The only thing with more writers than Moana is pervy fanfiction for innocuous pop culture properties. The clown car thinktank that birthed one of the most spectacularly unoriginal scripts in recent memory had no less than eight credited writers. Four directors are listed, in defiance of logic and good planning. How this many sentient humans gathered together to produce a work that feels like the result of proverbial monkeys pounding on keyboards is far more mystifying than anything that happens on screen.
Moana is a magical MacGuffin movie. The daughter of a Pacific Island Chief, Moana (Auli’I Cravalho) longs to journey across the ocean; the ocean, in this case, is a semi-living creature that occasionally manifests phallic appendages, not unlike James Cameron’s The Abyss. Moana’s dad, Chief Tui (Temuera Morrison), doesn’t want her to leave the island, but her grandmother, Gramma Tala (Rachel House), convinces her that it’s the only way to save their home from declining resources.

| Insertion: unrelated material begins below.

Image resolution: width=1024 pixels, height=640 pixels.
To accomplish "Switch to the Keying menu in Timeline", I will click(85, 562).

Those resources are declining because a demigod, Maui (Dwayne “The Rock” Johnson), stole a glowing rock (this would be Magic MacGuffin™). Moana must find Maui, retrieve his magic fishhook that lets him change shape and battle a blinged-out crab, Tamatoa (Jermaine Clement), and other obstacles in order to return Magic MacGuffin™ to where it belongs. Along the way, she presumably learns stuff about herself. Or her culture. Or life in general. Or something. Searching for a clear message in this lumpy, mushy narrative is as productive as Heihei (Alan Tudyk) the ignorant chicken trying to eat rocks.
Moana was scientifically designed to be of mass-appeal, which isn’t to say its quest for inoffensiveness has gone smoothly. The film has come under fire for its appropriation and depiction of Polynesian culture and people, most notably for a Halloween costume that seemed to encourage kids to try “brown face.” With buoyant, colorful visuals making everything feel exceedingly pleasant, only one sequence rises or sinks above others, that being the delightfully out-of-place song in praise of conspicuous consumption from Tamatoa.

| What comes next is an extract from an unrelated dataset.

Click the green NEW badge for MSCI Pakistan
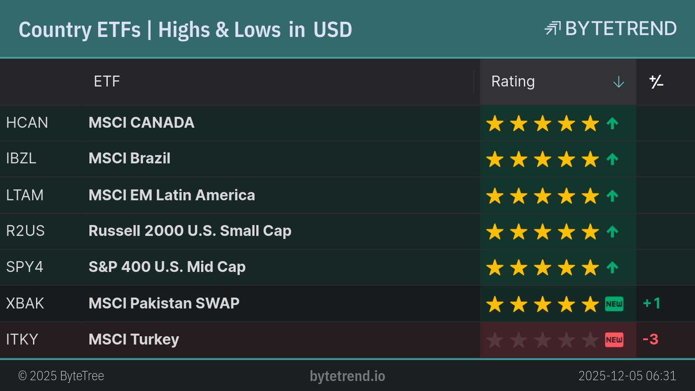This screenshot has width=695, height=391. 614,304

If there is a major disappointment, it’s that the involvement of the brilliant Lin-Manuel Miranda doesn’t result in anything truly memorable. Sure, the songs he had a hand in are all sturdy and solid, but they seem to be setting up a major number that never comes. Parents may be thrilled that this holiday season will go by without a potent earworm like “Let It Go,” but us Lin-Maniacs were hoping for another blast of genius.

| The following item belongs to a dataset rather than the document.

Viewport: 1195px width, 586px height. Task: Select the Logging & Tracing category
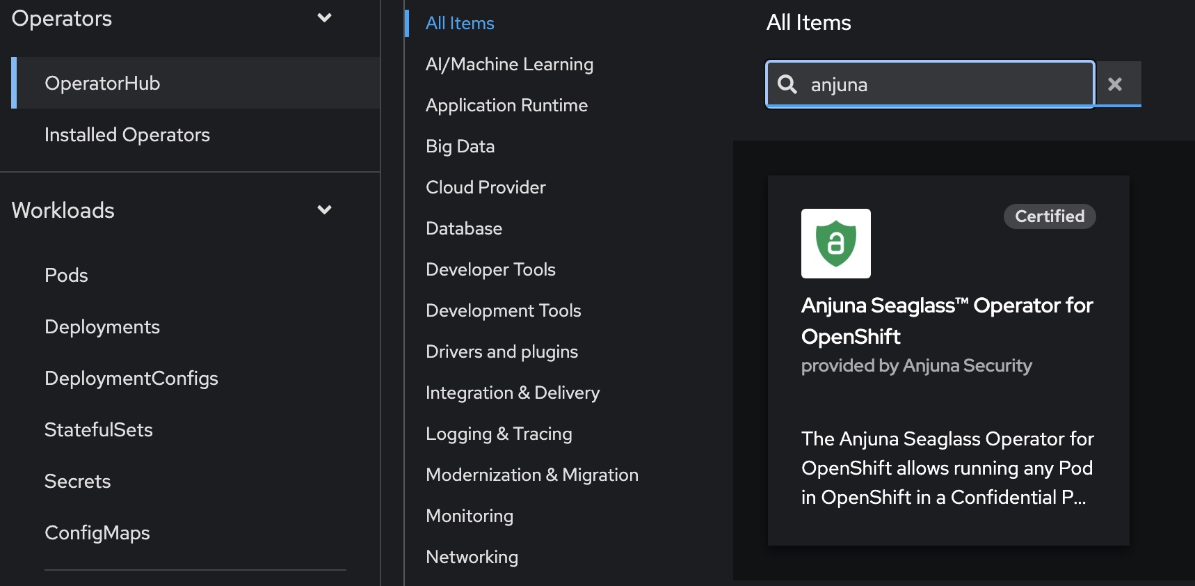coord(499,434)
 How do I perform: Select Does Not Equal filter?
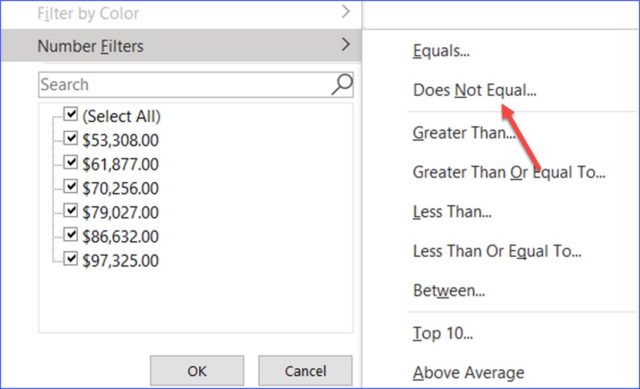[475, 90]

Nobody will hate Moana (save those who have legitimate cultural concerns against another Disney machine), but very few will truly love it and almost no one will walk out signing anything from it. The good news is, you will likely be able to convince the whole family to attend a screening over the holiday season, providing a few short hours without conflict or awkward conversation. Maybe one of the bajillion writers should have come up with that tagline. Moana: What else are you gonna do, talk to your relatives?